Task requirements:
Lay out the stretch of the listing from the line containing "Click the redo arrow in toolbar" through the end of the listing as a JSON list of strings, one string per line, with blank lines left out.

Source records:
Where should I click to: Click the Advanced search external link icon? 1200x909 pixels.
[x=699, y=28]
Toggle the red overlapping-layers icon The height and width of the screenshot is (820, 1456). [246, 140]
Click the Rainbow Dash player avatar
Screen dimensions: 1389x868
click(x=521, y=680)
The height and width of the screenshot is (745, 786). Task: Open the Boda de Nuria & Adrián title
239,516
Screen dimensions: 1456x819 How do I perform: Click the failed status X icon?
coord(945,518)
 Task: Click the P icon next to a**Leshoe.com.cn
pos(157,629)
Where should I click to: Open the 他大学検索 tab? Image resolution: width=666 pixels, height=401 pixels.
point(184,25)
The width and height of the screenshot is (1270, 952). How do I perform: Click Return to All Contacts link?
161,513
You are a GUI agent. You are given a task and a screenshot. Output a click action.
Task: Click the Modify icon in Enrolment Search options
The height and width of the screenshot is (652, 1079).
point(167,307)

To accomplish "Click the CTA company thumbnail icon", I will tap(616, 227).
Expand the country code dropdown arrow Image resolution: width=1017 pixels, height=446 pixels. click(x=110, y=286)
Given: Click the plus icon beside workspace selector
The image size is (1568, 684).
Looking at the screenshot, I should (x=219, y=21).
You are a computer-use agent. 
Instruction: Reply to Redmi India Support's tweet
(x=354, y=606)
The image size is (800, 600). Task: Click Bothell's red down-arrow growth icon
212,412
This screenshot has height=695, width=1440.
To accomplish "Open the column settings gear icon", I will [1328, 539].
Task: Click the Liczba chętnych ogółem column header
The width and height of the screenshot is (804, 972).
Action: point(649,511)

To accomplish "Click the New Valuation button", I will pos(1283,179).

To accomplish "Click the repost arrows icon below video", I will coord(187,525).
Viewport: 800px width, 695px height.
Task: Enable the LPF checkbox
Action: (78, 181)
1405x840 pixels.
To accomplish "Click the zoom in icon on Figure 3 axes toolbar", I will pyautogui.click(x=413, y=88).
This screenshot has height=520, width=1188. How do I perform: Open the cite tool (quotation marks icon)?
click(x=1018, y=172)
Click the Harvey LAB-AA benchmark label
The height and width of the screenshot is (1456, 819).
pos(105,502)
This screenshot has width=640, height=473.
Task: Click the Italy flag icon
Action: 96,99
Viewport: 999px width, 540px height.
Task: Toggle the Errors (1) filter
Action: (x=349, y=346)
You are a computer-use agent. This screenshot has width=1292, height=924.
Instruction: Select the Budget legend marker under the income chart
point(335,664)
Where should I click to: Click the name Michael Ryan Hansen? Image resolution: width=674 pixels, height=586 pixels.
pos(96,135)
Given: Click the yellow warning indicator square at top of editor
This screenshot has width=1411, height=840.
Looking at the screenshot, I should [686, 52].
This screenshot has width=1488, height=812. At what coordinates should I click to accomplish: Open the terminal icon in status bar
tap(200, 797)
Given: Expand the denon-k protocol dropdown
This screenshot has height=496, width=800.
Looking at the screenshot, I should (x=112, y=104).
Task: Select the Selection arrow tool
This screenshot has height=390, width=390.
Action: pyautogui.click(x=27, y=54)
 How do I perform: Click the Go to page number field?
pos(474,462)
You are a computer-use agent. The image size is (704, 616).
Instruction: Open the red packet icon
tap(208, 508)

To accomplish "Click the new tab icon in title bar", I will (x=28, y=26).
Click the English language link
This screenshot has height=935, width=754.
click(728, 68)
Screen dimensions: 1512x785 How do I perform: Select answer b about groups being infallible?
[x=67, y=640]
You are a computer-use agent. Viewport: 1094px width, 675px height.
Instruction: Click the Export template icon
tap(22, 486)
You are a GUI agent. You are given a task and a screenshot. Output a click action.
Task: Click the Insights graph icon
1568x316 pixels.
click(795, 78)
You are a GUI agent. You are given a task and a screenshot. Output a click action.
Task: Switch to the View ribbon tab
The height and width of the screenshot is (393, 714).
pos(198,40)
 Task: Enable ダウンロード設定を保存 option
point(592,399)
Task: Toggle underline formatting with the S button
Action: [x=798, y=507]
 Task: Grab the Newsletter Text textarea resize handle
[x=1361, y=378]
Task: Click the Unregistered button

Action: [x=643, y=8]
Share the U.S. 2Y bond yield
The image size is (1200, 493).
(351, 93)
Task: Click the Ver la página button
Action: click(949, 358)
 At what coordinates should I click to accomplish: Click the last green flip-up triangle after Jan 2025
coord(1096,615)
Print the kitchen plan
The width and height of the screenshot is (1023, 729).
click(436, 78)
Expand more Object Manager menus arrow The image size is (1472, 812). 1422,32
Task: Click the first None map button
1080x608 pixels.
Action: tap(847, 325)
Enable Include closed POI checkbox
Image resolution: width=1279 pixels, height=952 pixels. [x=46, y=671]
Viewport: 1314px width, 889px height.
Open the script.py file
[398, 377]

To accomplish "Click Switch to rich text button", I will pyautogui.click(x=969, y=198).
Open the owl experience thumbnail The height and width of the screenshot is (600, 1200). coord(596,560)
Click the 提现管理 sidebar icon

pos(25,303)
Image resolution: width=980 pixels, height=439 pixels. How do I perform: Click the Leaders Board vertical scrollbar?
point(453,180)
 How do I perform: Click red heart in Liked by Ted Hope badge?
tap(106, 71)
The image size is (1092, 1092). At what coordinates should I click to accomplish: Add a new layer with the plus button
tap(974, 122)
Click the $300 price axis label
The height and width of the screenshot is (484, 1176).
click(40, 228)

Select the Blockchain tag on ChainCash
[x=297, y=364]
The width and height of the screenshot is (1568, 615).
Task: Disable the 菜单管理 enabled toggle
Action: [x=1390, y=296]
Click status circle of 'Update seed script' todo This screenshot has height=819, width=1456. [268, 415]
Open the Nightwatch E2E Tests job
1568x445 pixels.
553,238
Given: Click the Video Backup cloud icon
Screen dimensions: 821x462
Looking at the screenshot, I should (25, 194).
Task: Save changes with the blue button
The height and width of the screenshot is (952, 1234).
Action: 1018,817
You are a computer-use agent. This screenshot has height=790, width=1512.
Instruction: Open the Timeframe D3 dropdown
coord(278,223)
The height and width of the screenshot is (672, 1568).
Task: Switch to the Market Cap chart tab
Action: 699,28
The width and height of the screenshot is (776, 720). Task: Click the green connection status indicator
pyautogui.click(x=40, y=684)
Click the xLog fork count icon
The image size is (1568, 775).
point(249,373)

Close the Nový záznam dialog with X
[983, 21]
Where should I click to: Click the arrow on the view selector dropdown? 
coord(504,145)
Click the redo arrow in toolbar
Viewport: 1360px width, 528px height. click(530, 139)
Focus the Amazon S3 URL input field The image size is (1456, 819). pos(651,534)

Exercise solution:
[
  "Click the redo arrow in toolbar",
  "Viewport: 1360px width, 528px height. click(530, 139)",
  "Focus the Amazon S3 URL input field The image size is (1456, 819). pos(651,534)"
]